Consigne:
Pouvez-vous transcrire intégralement le texte à lire qui suit, consacré aux opéras en attente de mise en scène ?

Texte à lire:
————————

Assez de ce zèle stérile et de ces bonnes intentions dont les planches du théâtre sont jonchées ! Ce Roi de Thulé, qu’on le joue et qu’on n’en parle plus ! Et après le Roi de Thulé, dont la mise en scène n’est en somme que le règlement d’un vieil arriéré de compte, quelles sont les perspectives qu’on se propose d’ouvrir à la curiosité bien légitime, du public ? Si vous consentez à jeter un coup d’œil sur la liste des ouvrages qui n’attendent qu’un tour de rôle, vous la trouverez très fournie. Il y a d’abord le Polyeucte de M. Gounod et la Jeanne d’Arc de M. Mermet, puis viennent le Sigurd de M. Reyer, l’auteur applaudi de la Statue, l’Esclave de M. Membrée, l’auteur de François Villon, et le Mahomet de M. de Vaucorbeil. Eh bien ! à croire le bruit qui se colporte, aucune de ces partitions n’aurait la chance d’arriver seconde, et l’œuvre de prédilection désignée in petto serait… À ce point du discours, la plume s’arrête, et l’on songe malgré soi à la fameuse lettre de Mme de Sévigné ; mais au moment de tomber dans la redite d’une citation décidément trop fatiguée, on se résigne à nommer simplement la Psyché de M. Thomas.

————————

Données enregistrées:
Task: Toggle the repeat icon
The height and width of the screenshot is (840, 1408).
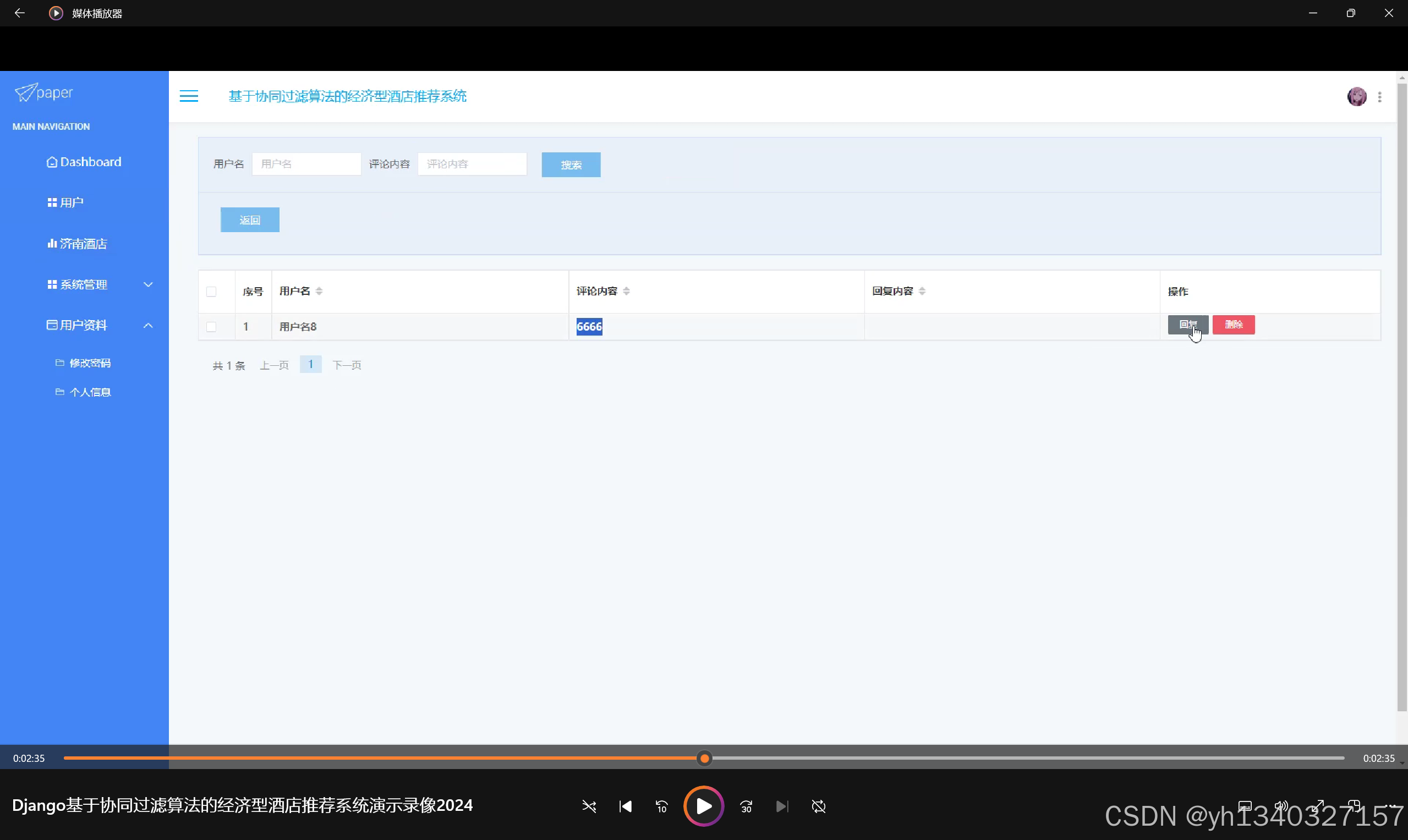Action: [818, 806]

————————

Réponse:
Assez de ce zèle stérile et de ces bonnes intentions dont les planches du théâtre sont jonchées ! Ce Roi de Thulé, qu’on le joue et qu’on n’en parle plus ! Et après le Roi de Thulé, dont la mise en scène n’est en somme que le règlement d’un vieil arriéré de compte, quelles sont les perspectives qu’on se propose d’ouvrir à la curiosité bien légitime, du public ? Si vous consentez à jeter un coup d’œil sur la liste des ouvrages qui n’attendent qu’un tour de rôle, vous la trouverez très fournie. Il y a d’abord le Polyeucte de M. Gounod et la Jeanne d’Arc de M. Mermet, puis viennent le Sigurd de M. Reyer, l’auteur applaudi de la Statue, l’Esclave de M. Membrée, l’auteur de François Villon, et le Mahomet de M. de Vaucorbeil. Eh bien ! à croire le bruit qui se colporte, aucune de ces partitions n’aurait la chance d’arriver seconde, et l’œuvre de prédilection désignée in petto serait… À ce point du discours, la plume s’arrête, et l’on songe malgré soi à la fameuse lettre de Mme de Sévigné ; mais au moment de tomber dans la redite d’une citation décidément trop fatiguée, on se résigne à nommer simplement la Psyché de M. Thomas.